By: Tanish Patel
What is Genetic Engineering?
Genetic engineering is “the deliberate modification of the characteristics of an organism by manipulating its genetic material” (Oxford Languages). In this practice, scientists alter an organism’s deoxyribonucleic acid (DNA) and other nucleic acids to modify it. Genetic engineering used to be known as a term used to refer to the methods used to modify organisms through reproduction and heredity, similar to artificial selection. The term also formerly encompassed biomedical techniques including fertilization outside living organisms (in vitro), cloning, and gene manipulation, among others. In the 1900s, however, genetic engineering was redefined to specifically refer to recombinant DNA technology.
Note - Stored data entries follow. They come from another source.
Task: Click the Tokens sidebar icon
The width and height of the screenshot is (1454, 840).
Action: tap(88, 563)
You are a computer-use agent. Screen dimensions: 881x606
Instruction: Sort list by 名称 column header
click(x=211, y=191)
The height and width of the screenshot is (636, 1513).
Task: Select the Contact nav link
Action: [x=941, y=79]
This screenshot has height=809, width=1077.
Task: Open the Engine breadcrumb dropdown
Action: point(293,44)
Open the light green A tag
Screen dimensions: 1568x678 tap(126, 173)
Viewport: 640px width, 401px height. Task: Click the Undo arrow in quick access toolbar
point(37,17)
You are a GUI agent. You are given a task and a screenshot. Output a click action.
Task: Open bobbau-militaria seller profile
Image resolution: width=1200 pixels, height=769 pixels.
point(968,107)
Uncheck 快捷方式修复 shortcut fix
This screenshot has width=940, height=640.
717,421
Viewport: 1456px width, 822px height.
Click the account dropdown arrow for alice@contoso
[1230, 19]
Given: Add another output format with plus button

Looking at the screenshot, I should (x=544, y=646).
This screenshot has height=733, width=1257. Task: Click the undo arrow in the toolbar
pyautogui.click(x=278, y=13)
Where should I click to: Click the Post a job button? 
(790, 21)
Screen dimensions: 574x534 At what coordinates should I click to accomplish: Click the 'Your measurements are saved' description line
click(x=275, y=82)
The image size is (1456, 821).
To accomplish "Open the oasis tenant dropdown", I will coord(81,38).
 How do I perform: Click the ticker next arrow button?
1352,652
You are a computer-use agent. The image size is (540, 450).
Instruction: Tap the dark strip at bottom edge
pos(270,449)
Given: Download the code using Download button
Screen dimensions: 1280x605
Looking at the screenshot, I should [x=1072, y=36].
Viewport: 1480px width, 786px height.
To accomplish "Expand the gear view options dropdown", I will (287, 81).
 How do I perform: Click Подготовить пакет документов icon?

In these methods, DNA molecules from multiple sources combine either in cells or in vitro, are inserted into organisms, and grow.
Credit: Biology Dictionary
Recombinant DNA technology usually involves bacteria plasmids (small DNA rings outside the chromosome) being filled with foreign genes. These plasmids can direct protein synthesis and are also reproduced and inherited by the bacteria’s offspring. This way, when the bacteria reproduces, the plasmids containing the foreign genes are passed onto its offspring, allowing scientists to obtain a theoretically endless amount of copies of the foreign gene. Not only this but if the gene that was inserted into the plasmid can direct protein synthesis, the genetically altered bacteria will create the protein instructed by the new DNA.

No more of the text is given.